(Saved entries)
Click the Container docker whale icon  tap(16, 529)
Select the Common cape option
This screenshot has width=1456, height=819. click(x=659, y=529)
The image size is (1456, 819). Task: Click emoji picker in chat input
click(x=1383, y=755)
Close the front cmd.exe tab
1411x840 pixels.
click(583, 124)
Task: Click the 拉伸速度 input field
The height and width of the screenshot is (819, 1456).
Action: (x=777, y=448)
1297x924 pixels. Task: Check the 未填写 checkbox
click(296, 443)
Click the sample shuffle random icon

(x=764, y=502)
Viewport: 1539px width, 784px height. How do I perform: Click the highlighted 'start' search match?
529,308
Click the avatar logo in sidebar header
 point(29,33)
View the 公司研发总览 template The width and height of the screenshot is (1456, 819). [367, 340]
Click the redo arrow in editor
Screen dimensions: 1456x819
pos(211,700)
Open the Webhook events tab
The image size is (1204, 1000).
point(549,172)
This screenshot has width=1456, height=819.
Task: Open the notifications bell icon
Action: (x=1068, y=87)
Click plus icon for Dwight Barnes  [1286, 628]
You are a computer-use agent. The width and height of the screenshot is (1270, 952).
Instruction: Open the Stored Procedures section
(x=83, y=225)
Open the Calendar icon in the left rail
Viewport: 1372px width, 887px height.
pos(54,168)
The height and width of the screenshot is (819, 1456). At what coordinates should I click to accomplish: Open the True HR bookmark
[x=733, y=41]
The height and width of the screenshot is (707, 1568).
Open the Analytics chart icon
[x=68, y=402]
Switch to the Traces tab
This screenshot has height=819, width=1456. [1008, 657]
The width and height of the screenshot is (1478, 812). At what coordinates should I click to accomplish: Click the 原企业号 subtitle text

Instructions to follow: Line by line, reproduce the data exactly.

Output of the exercise:
Click the Container docker whale icon  tap(16, 529)
Select the Common cape option
This screenshot has width=1456, height=819. click(x=659, y=529)
The image size is (1456, 819). Task: Click emoji picker in chat input
click(x=1383, y=755)
Close the front cmd.exe tab
1411x840 pixels.
click(583, 124)
Task: Click the 拉伸速度 input field
The height and width of the screenshot is (819, 1456).
Action: (x=777, y=448)
1297x924 pixels. Task: Check the 未填写 checkbox
click(296, 443)
Click the sample shuffle random icon

(x=764, y=502)
Viewport: 1539px width, 784px height. How do I perform: Click the highlighted 'start' search match?
529,308
Click the avatar logo in sidebar header
 point(29,33)
View the 公司研发总览 template The width and height of the screenshot is (1456, 819). [367, 340]
Click the redo arrow in editor
Screen dimensions: 1456x819
pos(211,700)
Open the Webhook events tab
The image size is (1204, 1000).
point(549,172)
This screenshot has width=1456, height=819.
Task: Open the notifications bell icon
Action: (x=1068, y=87)
Click plus icon for Dwight Barnes  [1286, 628]
You are a computer-use agent. The width and height of the screenshot is (1270, 952).
Instruction: Open the Stored Procedures section
(x=83, y=225)
Open the Calendar icon in the left rail
Viewport: 1372px width, 887px height.
pos(54,168)
The height and width of the screenshot is (819, 1456). At what coordinates should I click to accomplish: Open the True HR bookmark
[x=733, y=41]
The height and width of the screenshot is (707, 1568).
Open the Analytics chart icon
[x=68, y=402]
Switch to the Traces tab
This screenshot has height=819, width=1456. [1008, 657]
The width and height of the screenshot is (1478, 812). At what coordinates should I click to accomplish: Click the 原企业号 subtitle text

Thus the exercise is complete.